┏━━

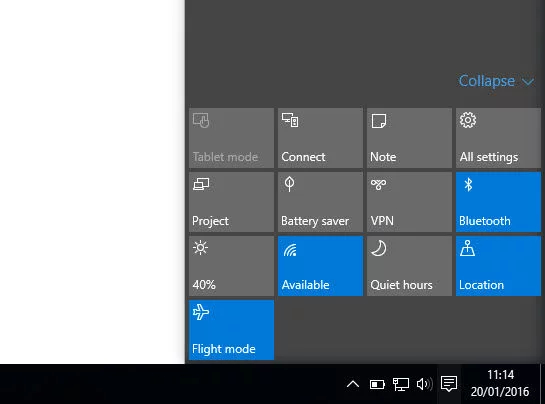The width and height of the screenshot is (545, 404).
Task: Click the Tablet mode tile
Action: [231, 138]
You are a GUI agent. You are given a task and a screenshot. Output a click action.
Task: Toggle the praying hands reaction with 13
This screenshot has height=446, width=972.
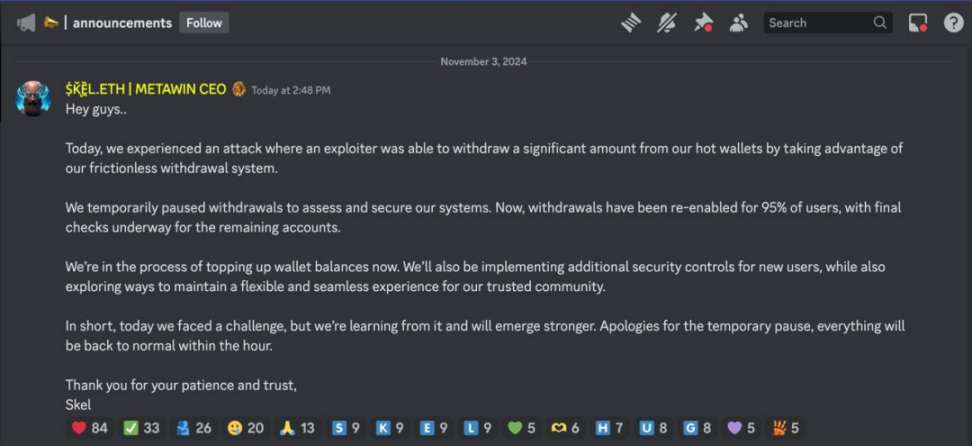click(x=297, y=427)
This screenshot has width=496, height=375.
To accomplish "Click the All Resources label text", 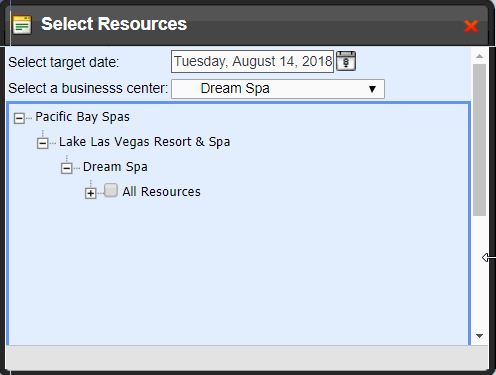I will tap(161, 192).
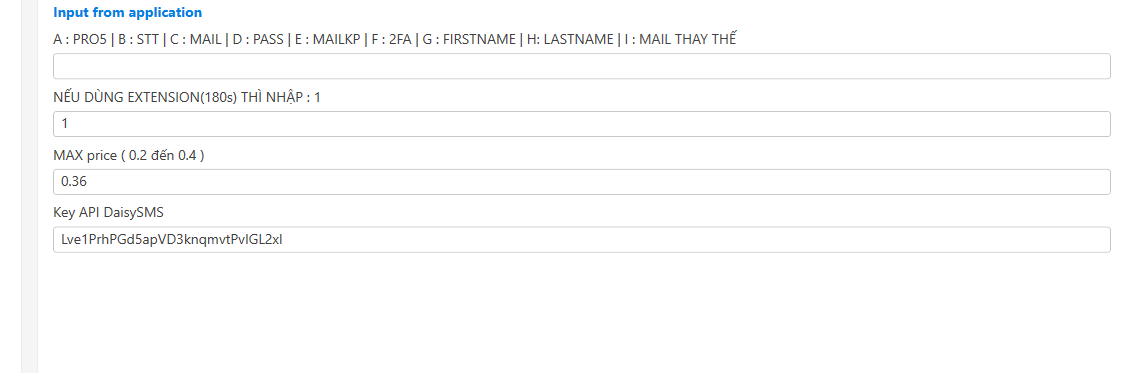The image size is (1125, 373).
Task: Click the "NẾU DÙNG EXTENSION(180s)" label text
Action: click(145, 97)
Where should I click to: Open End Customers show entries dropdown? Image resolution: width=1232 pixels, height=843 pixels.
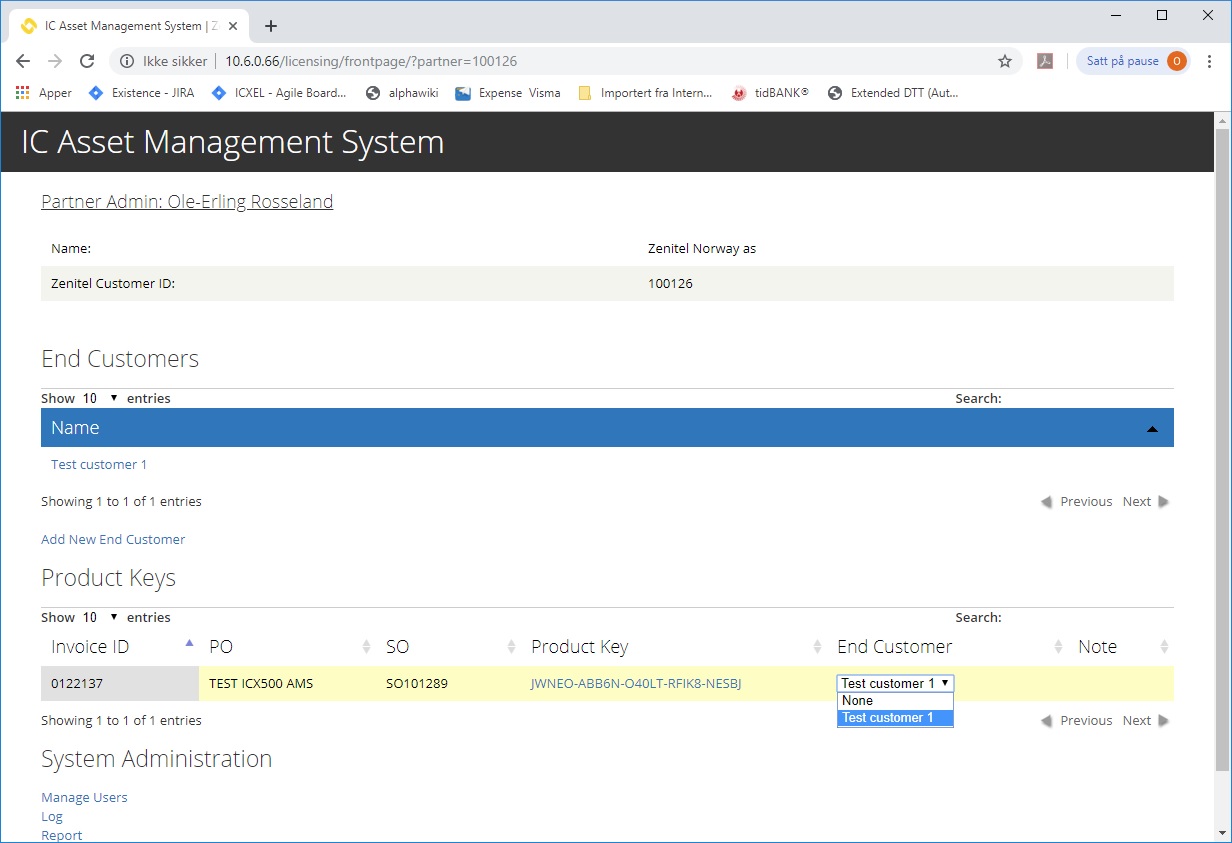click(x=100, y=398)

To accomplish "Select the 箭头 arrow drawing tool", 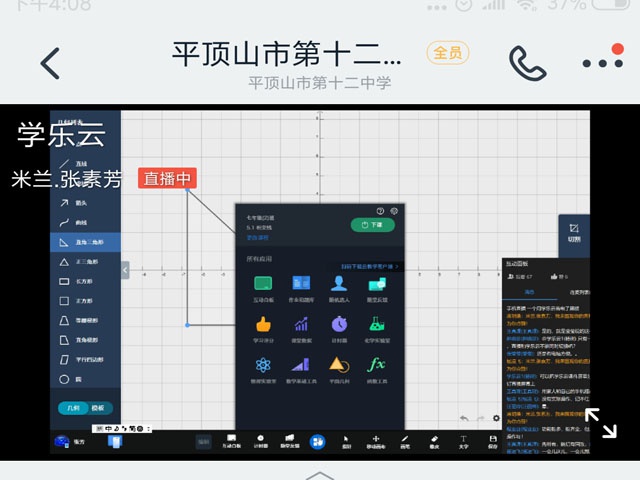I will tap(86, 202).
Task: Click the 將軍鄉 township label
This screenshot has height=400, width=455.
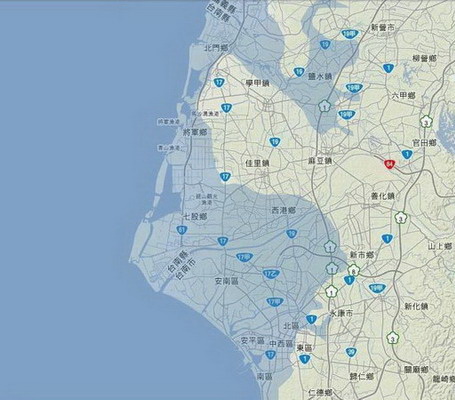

┗━━
┏━━

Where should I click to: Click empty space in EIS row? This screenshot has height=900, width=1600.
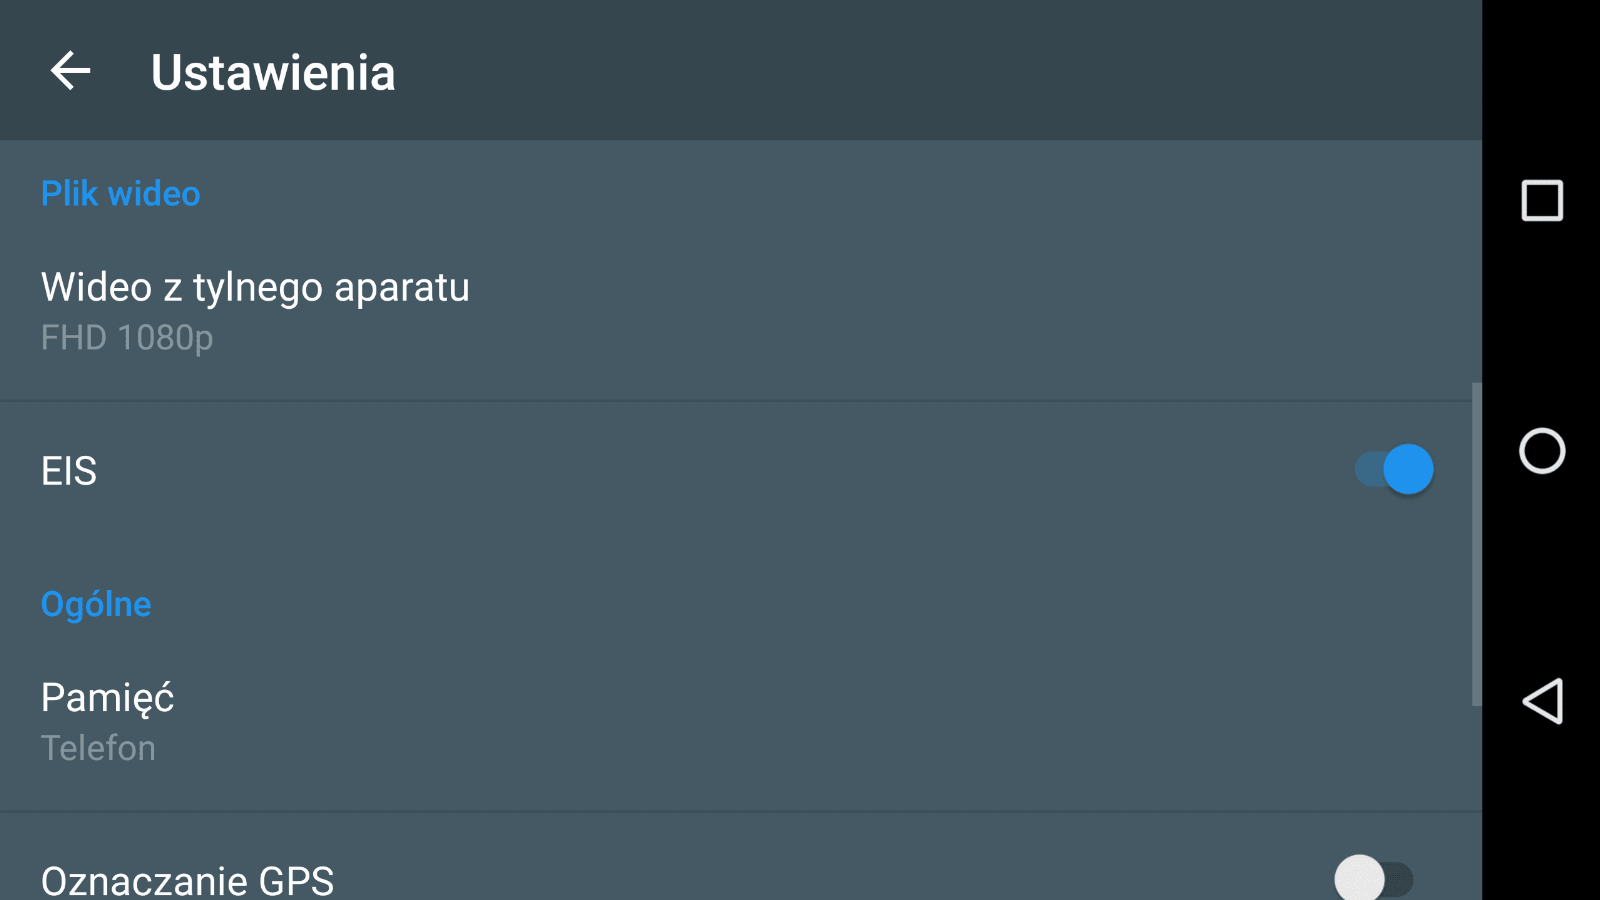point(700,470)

┗━━

INSTRUCTIONS FOR THE TASK: Those lines of the records above that run from the one containing "You are a GUI" through the one containing "This screenshot has width=496, height=375." should be returned exactly, with no pictures among them.

SOLVED PROBLEM:
You are a GUI agent. You are given a task and a screenshot. Output a click action.
Task: Toggle the praying hands reaction with 13
This screenshot has height=446, width=972.
click(x=297, y=427)
This screenshot has width=496, height=375.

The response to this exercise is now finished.